Фланкирующие фигуры разбойников – кающегося и злобствующего – это два полюса человеческой натуры. Оба далеки от понимания истинного смысла происходящего, как животные, приносимые на заклание.

…«Я заставлю их рыдать, а не любоваться!»…
…«Я заставлю их рыдать, а не любоваться!»…

Один – сломлен, болезненно бестелесен. Бледно-желтое длинное одеяние скрадывает очертания тела. Болезненно приподняты плечи. Беспомощно клонится голова на тонкой шее. Чуть приоткрыты бескровные губы, смотрят вниз невидящим взором глаза. Покаяние приходит к этому человеку до распятия, не через муку на кресте – он уже в этот миг приближается к осознанию своей греховности. Это живая душа – раскаявшийся, он уже в царстве света, его фигура окружена сиянием, отделена им от остальных.

Злобно оскалены мелкие неровные зубы второго разбойника, черная щетина покрывает его щеки. Округлившиеся белые глаза с черными точками зрачков не в силах оторваться от палача, чья фигура угадывается за пределами пространства картины.

В центральную группу включено еще одно действующее лицо, обычно не замечаемое зрителями: испуганные глаза, приоткрытый рот – лик ужаса. Кто он, стоящий сразу за спиной Христа с копьем в руке?.. Сотник Лонгин, вдруг осознавший: сейчас будет казнен праведник…

Эти трое за спиной Христа – представители грешного человечества, заблудшие овцы, одна из которых спасена, другая - на пути к спасению, третья – к гибели.

-5

Ге снова разрабатывает мотив «лествицы» нравственного восхождения, которая прошла через все творчество Александра Иванова, и прилагает все усилия к тому, чтобы, по выражению Толстого, «заразить» зрителей своим чувством.

Все-таки ошибается этикетка со словами: «Не окончена». Спустя почти полтора столетия, пройдя через эксперименты ХХ века, можно с уверенностью сказать: художник не случайно, не в самообольщении сообщал Толстому о том, что наконец нашел «живую форму».

Рядом с гладким академическим письмом, внимательной лессировочной живописью художников-передвижников широкая, экспрессивная манера Ге, принципиально отрицавшего «зализанность», разрабатывающего «живую» форму, в которой отпечатывается движение руки, взволнованной сердцем, принятая современниками за небрежность и незаконченность, сегодня вызывает чувство сопричастности тому, что переживал художник и что определяло движение его кисти.

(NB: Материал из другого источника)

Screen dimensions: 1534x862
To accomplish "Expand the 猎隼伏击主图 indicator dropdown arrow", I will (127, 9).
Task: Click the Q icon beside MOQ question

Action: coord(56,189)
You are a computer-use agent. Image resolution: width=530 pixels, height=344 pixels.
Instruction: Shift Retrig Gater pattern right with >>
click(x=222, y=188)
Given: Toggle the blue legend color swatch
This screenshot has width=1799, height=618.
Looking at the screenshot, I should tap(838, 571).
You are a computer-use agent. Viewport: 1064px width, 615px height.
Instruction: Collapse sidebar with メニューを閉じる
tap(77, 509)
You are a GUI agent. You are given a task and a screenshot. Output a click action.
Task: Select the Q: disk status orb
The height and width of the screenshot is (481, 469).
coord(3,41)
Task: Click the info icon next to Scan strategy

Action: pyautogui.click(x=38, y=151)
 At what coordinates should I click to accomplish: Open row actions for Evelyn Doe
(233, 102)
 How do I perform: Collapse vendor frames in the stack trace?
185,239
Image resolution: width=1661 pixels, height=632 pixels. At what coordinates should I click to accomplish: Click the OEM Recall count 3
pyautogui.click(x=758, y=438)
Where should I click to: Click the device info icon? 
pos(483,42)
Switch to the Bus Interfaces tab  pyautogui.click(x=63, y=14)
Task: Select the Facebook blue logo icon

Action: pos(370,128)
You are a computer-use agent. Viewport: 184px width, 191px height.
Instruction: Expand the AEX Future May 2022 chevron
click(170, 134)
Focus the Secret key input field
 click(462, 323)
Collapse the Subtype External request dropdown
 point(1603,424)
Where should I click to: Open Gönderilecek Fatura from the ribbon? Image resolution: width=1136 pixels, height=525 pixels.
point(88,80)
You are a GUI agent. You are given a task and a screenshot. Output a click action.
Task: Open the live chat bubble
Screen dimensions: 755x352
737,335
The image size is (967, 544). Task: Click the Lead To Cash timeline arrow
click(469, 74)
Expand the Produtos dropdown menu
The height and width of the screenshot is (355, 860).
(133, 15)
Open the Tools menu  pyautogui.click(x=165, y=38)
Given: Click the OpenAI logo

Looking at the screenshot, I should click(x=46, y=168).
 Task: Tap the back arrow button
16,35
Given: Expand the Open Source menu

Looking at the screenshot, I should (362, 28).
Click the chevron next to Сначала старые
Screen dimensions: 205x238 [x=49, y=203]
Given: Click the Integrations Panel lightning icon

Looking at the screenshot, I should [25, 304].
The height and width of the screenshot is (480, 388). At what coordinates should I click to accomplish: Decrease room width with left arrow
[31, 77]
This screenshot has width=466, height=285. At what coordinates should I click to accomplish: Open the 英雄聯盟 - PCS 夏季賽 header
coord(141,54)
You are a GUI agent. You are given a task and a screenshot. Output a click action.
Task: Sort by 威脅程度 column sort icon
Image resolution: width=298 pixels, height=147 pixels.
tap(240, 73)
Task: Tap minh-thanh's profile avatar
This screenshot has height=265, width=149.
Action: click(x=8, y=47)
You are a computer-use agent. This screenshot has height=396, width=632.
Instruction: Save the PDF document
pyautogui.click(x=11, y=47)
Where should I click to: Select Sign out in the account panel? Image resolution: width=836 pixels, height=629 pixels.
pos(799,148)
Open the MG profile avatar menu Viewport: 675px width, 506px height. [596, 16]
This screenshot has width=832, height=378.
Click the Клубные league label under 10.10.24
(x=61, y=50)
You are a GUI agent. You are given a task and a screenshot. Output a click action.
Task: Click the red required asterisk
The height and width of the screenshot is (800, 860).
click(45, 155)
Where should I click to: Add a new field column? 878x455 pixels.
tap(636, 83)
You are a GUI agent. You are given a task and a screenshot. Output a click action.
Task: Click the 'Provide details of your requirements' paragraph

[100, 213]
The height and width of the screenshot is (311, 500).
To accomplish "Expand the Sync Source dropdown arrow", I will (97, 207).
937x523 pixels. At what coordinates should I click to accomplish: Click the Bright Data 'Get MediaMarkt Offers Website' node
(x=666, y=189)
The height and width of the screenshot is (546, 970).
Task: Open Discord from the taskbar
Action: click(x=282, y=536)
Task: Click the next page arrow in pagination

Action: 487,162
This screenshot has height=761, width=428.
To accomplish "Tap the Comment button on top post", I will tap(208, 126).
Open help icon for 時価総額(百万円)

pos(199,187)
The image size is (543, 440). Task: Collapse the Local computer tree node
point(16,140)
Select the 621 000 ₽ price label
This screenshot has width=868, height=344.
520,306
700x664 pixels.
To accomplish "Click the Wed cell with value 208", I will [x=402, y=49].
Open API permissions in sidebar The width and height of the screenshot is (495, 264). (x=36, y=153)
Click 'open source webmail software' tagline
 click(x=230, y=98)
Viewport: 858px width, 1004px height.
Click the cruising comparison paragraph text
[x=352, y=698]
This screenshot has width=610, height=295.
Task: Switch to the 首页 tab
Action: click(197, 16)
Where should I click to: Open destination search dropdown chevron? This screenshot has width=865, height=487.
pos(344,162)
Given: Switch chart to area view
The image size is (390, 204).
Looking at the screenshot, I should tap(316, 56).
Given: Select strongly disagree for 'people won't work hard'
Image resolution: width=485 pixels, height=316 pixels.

Фактура поздних холстов Ге, хранящая след глубокого чувства живописца, со слезами на глазах воплощающего на холсте муки «лучшего из людей», порождает у зрителя ответный эмоциональный отклик и со-чувствие, со-переживание отображенным на полотне событиям, внутренний протест против жестокости, господствующей в мире. Этот образ формируется в процессе со-творчества автора и зрителя.

Та самая интерактивность, к которой сегодня деятели искусства прорываются путем самых изощренных уловок.

И так просто рождается непреходящая нравственная ценность произведений великого русского художника.

Н.А. Яковлева. Проф., д-р иск.

____________________________

[1] В статье использованы тексты из книги: Нонна Яковлева. Русская историческая живопись. М.: Белый город, 2005.